After struggling to get two of the first three batters he faced out, the deposed closer fired an insanely wild pitch which moved Austin Jackson to second base. He then intentionally walked Victor to face J.D. Martinez, who took Axford’s get-me-over fastball deep for a three-run bomb.
Twenty-three walks and 27 hits in 30 innings is not exactly awe-inspiring stuff, especially when the Indians gave him $4.5 million to be their closer. I’d much rather take my chances with Vinnie Pestano, C.C. Lee, or any of the Indians younger, cheaper arms. Axford has an option remaining and when a fifth starter is needed again eight days from now, a reliever is going to have to go. At this point, it should be Axford.
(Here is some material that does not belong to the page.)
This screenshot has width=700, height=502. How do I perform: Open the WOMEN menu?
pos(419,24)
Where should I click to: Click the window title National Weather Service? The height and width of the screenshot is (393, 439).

• Speaking of Pestano, it was great to see him get called back up after working so hard to rediscover himself in AAA Columbus. Vinnie had been humbled over the past two seasons, and he was not too big to admit it. He went down to the minors and didn’t sulk. He worked hard and it paid off.
“I got in a little bit of a groove down there,” he said. “I found some mechanics that were consistent and repeatable, and just tried to keep doing that.”
Pestano had made 13 straight scoreless appearances in Columbus before being called up. He saw action with the Indians both Friday and Saturday night, including a high-leverage situation the second time around. He retired both batters he faced in the ninth, setting the stage for the Tribe’s comeback. The best part? His velocity was back up to 91-92 MPH. Vinnie’s performance was one of the few bright spots this weekend.
The Indians now receive a much needed day off before heading out west. Tuesday will bring a two-game series in Arizona with the Diamondbacks.